Data excerpts.
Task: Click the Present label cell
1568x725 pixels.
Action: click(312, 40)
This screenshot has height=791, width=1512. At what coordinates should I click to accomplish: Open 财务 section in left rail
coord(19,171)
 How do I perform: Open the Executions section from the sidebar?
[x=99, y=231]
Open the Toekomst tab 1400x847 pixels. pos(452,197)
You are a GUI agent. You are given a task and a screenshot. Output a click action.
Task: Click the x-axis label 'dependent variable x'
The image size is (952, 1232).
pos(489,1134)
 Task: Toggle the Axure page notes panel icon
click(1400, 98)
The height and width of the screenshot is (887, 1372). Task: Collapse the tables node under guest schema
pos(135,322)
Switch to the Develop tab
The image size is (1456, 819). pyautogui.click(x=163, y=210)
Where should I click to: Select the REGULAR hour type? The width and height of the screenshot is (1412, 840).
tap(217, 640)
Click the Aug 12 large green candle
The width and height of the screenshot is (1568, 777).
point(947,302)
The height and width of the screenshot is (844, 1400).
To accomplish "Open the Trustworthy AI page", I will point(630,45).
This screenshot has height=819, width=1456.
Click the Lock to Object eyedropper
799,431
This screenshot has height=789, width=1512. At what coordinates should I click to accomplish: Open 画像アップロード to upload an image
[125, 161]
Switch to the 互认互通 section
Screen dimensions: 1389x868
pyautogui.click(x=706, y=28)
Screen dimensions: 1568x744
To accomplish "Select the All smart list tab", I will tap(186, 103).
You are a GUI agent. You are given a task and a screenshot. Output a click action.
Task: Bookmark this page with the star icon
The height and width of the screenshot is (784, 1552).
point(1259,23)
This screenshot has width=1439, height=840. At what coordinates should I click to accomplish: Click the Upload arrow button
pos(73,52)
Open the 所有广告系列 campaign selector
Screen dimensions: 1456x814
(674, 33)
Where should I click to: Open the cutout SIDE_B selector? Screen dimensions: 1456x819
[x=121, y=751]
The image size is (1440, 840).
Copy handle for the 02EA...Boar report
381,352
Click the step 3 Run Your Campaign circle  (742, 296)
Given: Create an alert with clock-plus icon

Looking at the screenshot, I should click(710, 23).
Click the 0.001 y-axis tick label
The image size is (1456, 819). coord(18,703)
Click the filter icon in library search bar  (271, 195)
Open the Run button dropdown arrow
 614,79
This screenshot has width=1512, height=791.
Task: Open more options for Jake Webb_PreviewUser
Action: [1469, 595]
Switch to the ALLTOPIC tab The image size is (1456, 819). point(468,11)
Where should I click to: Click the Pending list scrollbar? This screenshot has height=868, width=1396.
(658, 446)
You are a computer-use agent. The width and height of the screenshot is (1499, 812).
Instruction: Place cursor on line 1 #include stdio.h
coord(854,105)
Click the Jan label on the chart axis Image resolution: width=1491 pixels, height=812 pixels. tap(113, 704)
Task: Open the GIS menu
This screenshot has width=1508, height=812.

What the exercise asks. Show each line in the data where the string "will" appears.

Result of this exercise.
To accomplish "Open the Trustworthy AI page", I will point(630,45).
To accomplish "Select the All smart list tab", I will tap(186, 103).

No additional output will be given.